Version Controlling in Practice: Data, ML Model, and Code

Author:Murphy | View: 28670 | Time: 2025-03-22 23:49:42

Version control is a crucial practice! Without it, your project may become disorganized, making it challenging to roll back to any desired point. You risk losing critical model configurations, weights, experiment results from extensive training periods, and even the entire project itself. You might also find yourself in disagreements and conflicts with your teammates when the code breaks, hindering effective collaboration. In this article, we navigate the importance of version control through a practical example that employs some of the most common tools in the field. The entire codebase for this article is accessible in the associated repository.

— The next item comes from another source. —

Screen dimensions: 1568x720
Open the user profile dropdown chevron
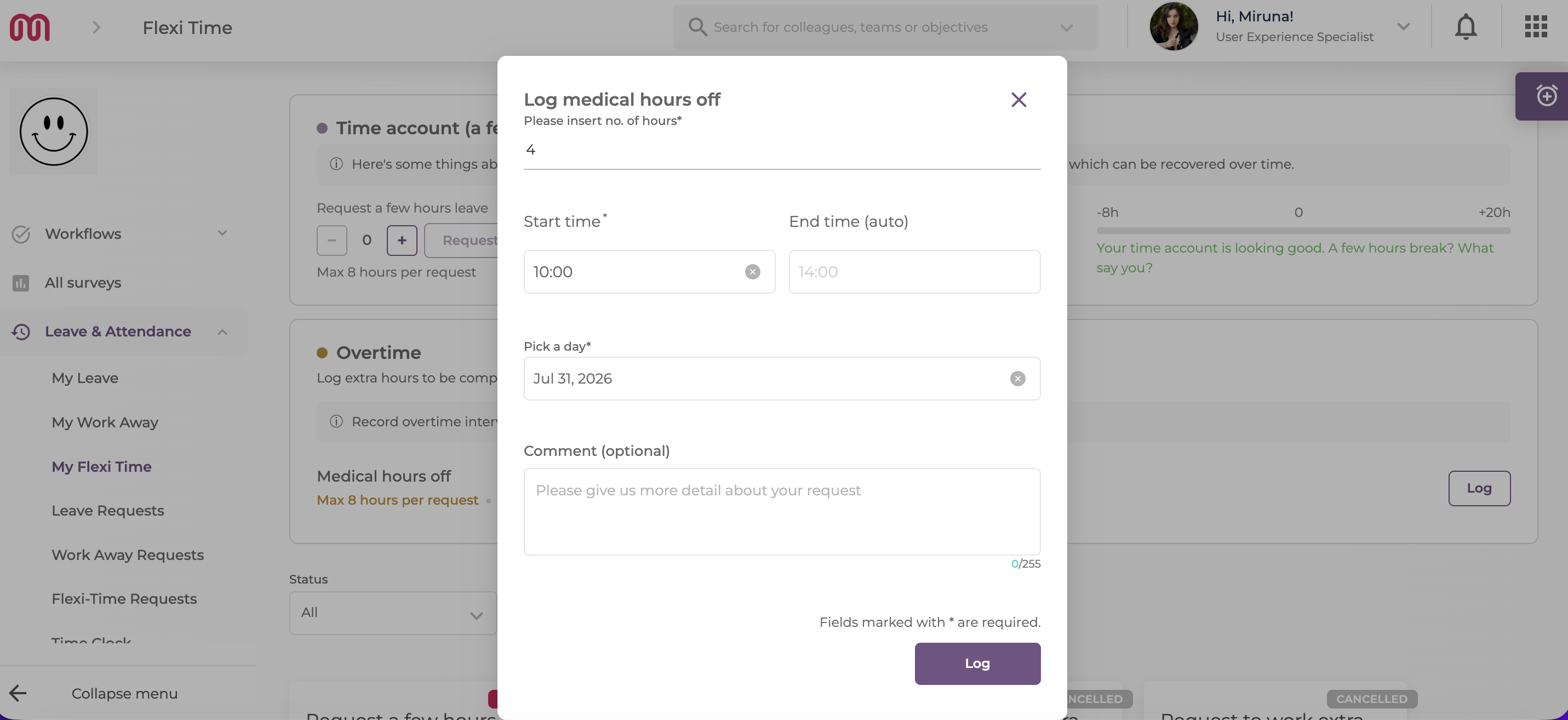1404,27
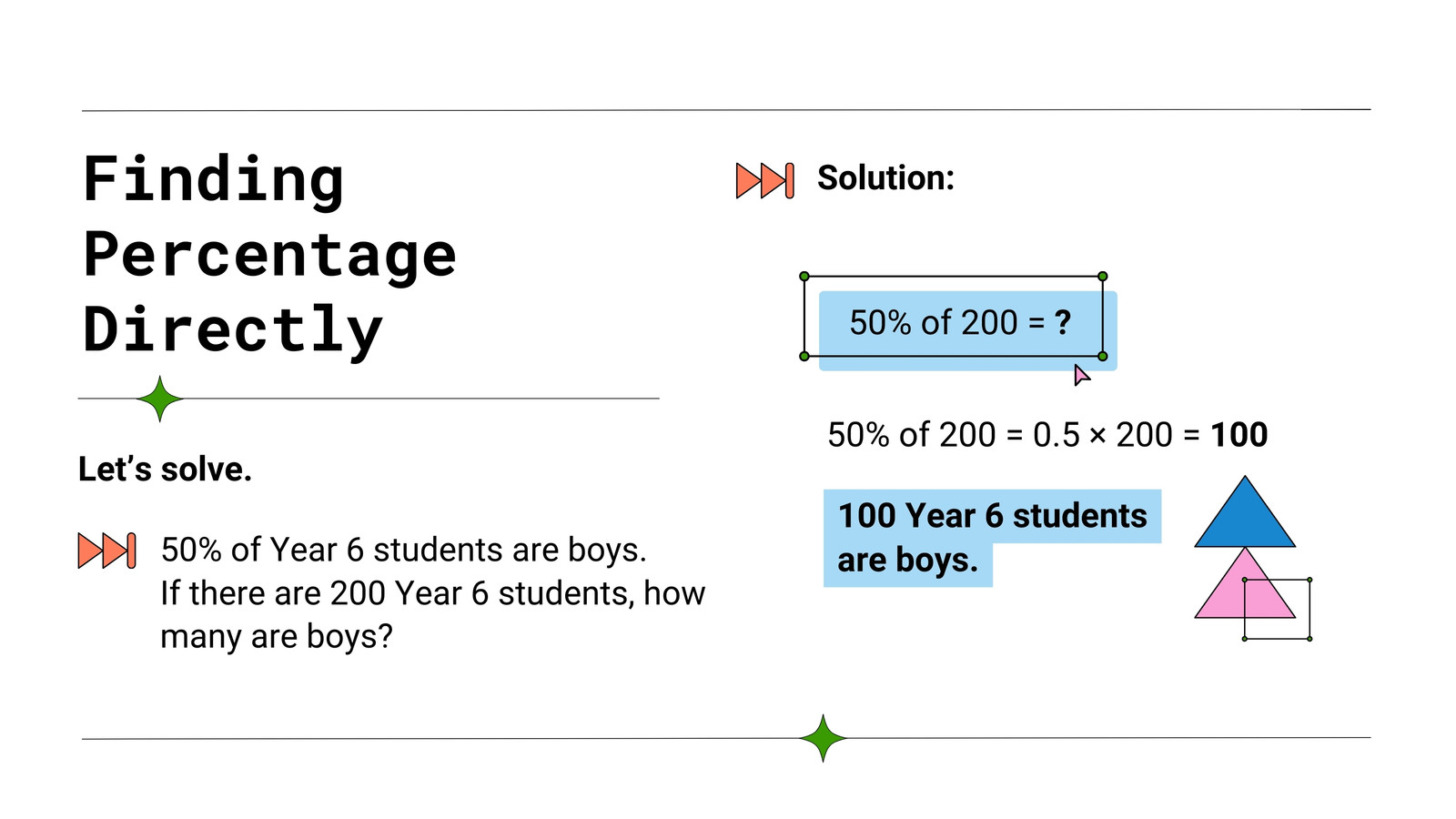Click the orange fast-forward icon beside the question

[106, 551]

Not a Medium member? No worries! Continue reading with this friend link.

Table of contents:

· 1. Introduction · 2. Tools · 3. Setting up your project ∘ 3.1. Project folder ∘ 3.2. Project environment · 4. Code versioning · 5. Data versioning · 6. Model versioning · Conclusion

1. Introduction

Version controlling is the practice of recording changes to a file or setting of files over time, using version control systems, so that we can recall specific versions later. In MLOps, version controlling is one of the main principles that I consider it as the first one to consider when starting your machine learning projects. To ensure that we harness all the benefits, version control should be applied across different machine learning workflow steps, including data, the Machine Learning model (ML model), and code.

Why versioning? Using version control for code, data, and models enables reproducibility (which is an another important MLOps principle) by allowing to recreate specific states of the project at any given point in time; tracking and monitoring changes by establishing a systematic approach to capturing, documenting, and managing changes throughout the development lifecycle; collaboration by tracking changes made by different contributors, and merging those changes efficiently and many other important benefits such as error recovery and traceability.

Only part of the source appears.